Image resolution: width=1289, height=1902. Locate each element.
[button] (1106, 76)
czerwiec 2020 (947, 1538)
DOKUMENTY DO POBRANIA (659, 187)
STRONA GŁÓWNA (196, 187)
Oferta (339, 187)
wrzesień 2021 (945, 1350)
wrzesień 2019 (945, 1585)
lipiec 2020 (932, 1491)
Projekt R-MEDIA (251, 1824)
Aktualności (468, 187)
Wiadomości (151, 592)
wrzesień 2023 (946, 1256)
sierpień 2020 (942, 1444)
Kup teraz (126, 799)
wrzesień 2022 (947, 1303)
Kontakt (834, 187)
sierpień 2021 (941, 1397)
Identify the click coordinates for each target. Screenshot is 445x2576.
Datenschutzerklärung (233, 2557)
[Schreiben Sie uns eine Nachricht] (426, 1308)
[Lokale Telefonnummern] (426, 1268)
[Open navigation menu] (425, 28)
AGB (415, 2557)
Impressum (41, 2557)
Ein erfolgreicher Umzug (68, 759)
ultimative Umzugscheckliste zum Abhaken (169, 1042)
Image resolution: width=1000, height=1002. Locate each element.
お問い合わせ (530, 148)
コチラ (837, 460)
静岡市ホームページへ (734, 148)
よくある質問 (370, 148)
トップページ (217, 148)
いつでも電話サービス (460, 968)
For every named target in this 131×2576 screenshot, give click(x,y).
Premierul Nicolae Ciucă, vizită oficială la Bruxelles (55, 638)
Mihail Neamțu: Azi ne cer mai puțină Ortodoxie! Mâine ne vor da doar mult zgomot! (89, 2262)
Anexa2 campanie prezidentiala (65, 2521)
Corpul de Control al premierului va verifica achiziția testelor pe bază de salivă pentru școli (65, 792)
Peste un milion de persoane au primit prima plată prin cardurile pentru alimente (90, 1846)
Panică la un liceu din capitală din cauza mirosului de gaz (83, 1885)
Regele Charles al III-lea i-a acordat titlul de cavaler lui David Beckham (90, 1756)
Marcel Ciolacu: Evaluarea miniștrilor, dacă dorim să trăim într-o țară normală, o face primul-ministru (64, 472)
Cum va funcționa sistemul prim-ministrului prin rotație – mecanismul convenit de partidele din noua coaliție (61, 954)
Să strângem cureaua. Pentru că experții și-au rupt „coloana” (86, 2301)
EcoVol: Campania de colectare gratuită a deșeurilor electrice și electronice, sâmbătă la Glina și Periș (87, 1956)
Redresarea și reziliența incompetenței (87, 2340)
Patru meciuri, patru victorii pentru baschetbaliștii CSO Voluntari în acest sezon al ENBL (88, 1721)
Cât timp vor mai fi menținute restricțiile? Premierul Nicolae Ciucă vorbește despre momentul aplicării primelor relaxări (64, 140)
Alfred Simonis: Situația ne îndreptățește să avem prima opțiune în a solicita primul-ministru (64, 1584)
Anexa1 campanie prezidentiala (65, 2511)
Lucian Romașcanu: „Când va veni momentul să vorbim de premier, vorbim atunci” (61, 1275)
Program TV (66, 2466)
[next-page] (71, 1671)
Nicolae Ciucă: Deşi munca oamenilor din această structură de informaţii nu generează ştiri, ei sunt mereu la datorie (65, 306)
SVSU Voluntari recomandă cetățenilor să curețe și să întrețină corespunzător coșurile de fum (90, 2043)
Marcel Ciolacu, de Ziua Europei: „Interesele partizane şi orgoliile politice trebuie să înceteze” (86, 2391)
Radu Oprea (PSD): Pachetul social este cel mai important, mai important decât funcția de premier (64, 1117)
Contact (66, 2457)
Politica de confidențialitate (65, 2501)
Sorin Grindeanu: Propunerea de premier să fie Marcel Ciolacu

= = =

Instructions to follow: Swap each "Image resolution" in the material above for "Screen resolution" and give all of the material again, leaving everything else unchanged.

Task response:
Screen resolution: width=1289, height=1902. Locate each element.
[button] (1106, 76)
czerwiec 2020 (947, 1538)
DOKUMENTY DO POBRANIA (659, 187)
STRONA GŁÓWNA (196, 187)
Oferta (339, 187)
wrzesień 2021 (945, 1350)
wrzesień 2019 (945, 1585)
lipiec 2020 (932, 1491)
Projekt R-MEDIA (251, 1824)
Aktualności (468, 187)
Wiadomości (151, 592)
wrzesień 2023 (946, 1256)
sierpień 2020 (942, 1444)
Kup teraz (126, 799)
wrzesień 2022 (947, 1303)
Kontakt (834, 187)
sierpień 2021 (941, 1397)
Identify the click coordinates for each target. Screenshot is 445x2576.
Datenschutzerklärung (233, 2557)
[Schreiben Sie uns eine Nachricht] (426, 1308)
[Lokale Telefonnummern] (426, 1268)
[Open navigation menu] (425, 28)
AGB (415, 2557)
Impressum (41, 2557)
Ein erfolgreicher Umzug (68, 759)
ultimative Umzugscheckliste zum Abhaken (169, 1042)
Screen resolution: width=1000, height=1002. Locate each element.
お問い合わせ (530, 148)
コチラ (837, 460)
静岡市ホームページへ (734, 148)
よくある質問 (370, 148)
トップページ (217, 148)
いつでも電話サービス (460, 968)
For every named target in this 131×2576 screenshot, give click(x,y).
Premierul Nicolae Ciucă, vizită oficială la Bruxelles (55, 638)
Mihail Neamțu: Azi ne cer mai puțină Ortodoxie! Mâine ne vor da doar mult zgomot! (89, 2262)
Anexa2 campanie prezidentiala (65, 2521)
Corpul de Control al premierului va verifica achiziția testelor pe bază de salivă pentru școli (65, 792)
Peste un milion de persoane au primit prima plată prin cardurile pentru alimente (90, 1846)
Panică la un liceu din capitală din cauza mirosului de gaz (83, 1885)
Regele Charles al III-lea i-a acordat titlul de cavaler lui David Beckham (90, 1756)
Marcel Ciolacu: Evaluarea miniștrilor, dacă dorim să trăim într-o țară normală, o face primul-ministru (64, 472)
Cum va funcționa sistemul prim-ministrului prin rotație – mecanismul convenit de partidele din noua coaliție (61, 954)
Să strângem cureaua. Pentru că experții și-au rupt „coloana” (86, 2301)
EcoVol: Campania de colectare gratuită a deșeurilor electrice și electronice, sâmbătă la Glina și Periș (87, 1956)
Redresarea și reziliența incompetenței (87, 2340)
Patru meciuri, patru victorii pentru baschetbaliștii CSO Voluntari în acest sezon al ENBL (88, 1721)
Cât timp vor mai fi menținute restricțiile? Premierul Nicolae Ciucă vorbește despre momentul aplicării primelor relaxări (64, 140)
Alfred Simonis: Situația ne îndreptățește să avem prima opțiune în a solicita primul-ministru (64, 1584)
Anexa1 campanie prezidentiala (65, 2511)
Lucian Romașcanu: „Când va veni momentul să vorbim de premier, vorbim atunci” (61, 1275)
Program TV (66, 2466)
[next-page] (71, 1671)
Nicolae Ciucă: Deşi munca oamenilor din această structură de informaţii nu generează ştiri, ei sunt mereu la datorie (65, 306)
SVSU Voluntari recomandă cetățenilor să curețe și să întrețină corespunzător coșurile de fum (90, 2043)
Marcel Ciolacu, de Ziua Europei: „Interesele partizane şi orgoliile politice trebuie să înceteze” (86, 2391)
Radu Oprea (PSD): Pachetul social este cel mai important, mai important decât funcția de premier (64, 1117)
Contact (66, 2457)
Politica de confidențialitate (65, 2501)
Sorin Grindeanu: Propunerea de premier să fie Marcel Ciolacu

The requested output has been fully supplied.